Last week I attended the PhD defence of Joost Bücker of Radboud University Nijmegen, whose thesis was about cultural intelligence and global management competencies (1). In the Netherlands it is customary to include propositions for discussion in your book. One of them was:
“Interaction with locals stimulates the development of cultural intelligence”
As my own PhD thesis focused on the role locals can play in the success of expatriate assignments, I am always happy when new research finds extra evidence of this importance. The contribution that locals can make to the success of expatriate assignments is still an underexplored area in (International) Human Resource Management (2). As expats are very important and costly employees for multinational corporations, it is essential to pay attention to the local contacts that they inevitably have when working abroad. They are often crucial for success.

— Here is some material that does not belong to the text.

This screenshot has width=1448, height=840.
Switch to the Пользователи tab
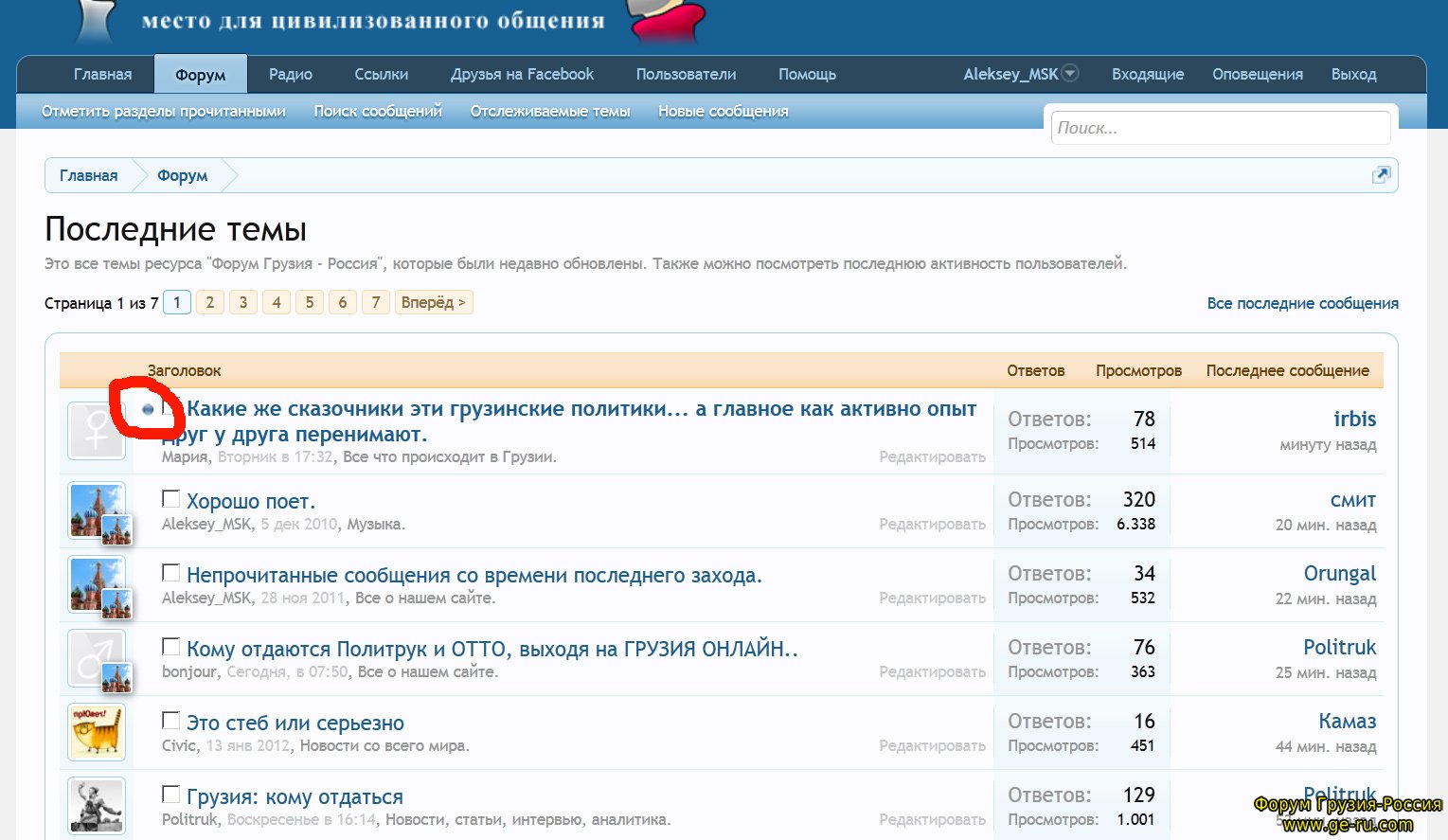[x=686, y=75]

Getting in touch with locals
Of course, to be able to benefit from the contact, you have to get in touch with locals. Many shy away from this contact, as Bücker also states in his propositions:
“Erasmus students hinder their development of cultural intelligence through forming an international ‘ghetto’.”
This also goes for expats, many of whom seem to flock together in expat associations or in compounds. For this reason, I have tried to stimulate contacts with locals in my PhD research “In Touch with the Dutch” through putting expats in touch with a local host. My study examined the impact of this contact on the success of the expatriate assignment. You can find more information about the study on the page In Touch with the Dutch.
Has contact with locals helped you? How difficult did you find it to get in touch with them? What strategy would you recommend in your country of residence? I am curious to hear your experiences!
(1) Bücker, J. (2013). Interacting with ‘strangers’. The Cultural Intelligence Scale: A Tool for Measuring Global Management Competencies? PhD dissertation, Radboud University Nijmegen, the Netherlands.
(2) Toh, S. M., & DeNisi, A. S. (2007). Host country nationals as socializing agents: A social identity approach. Journal of Organizational Behavior, 28, 281–301.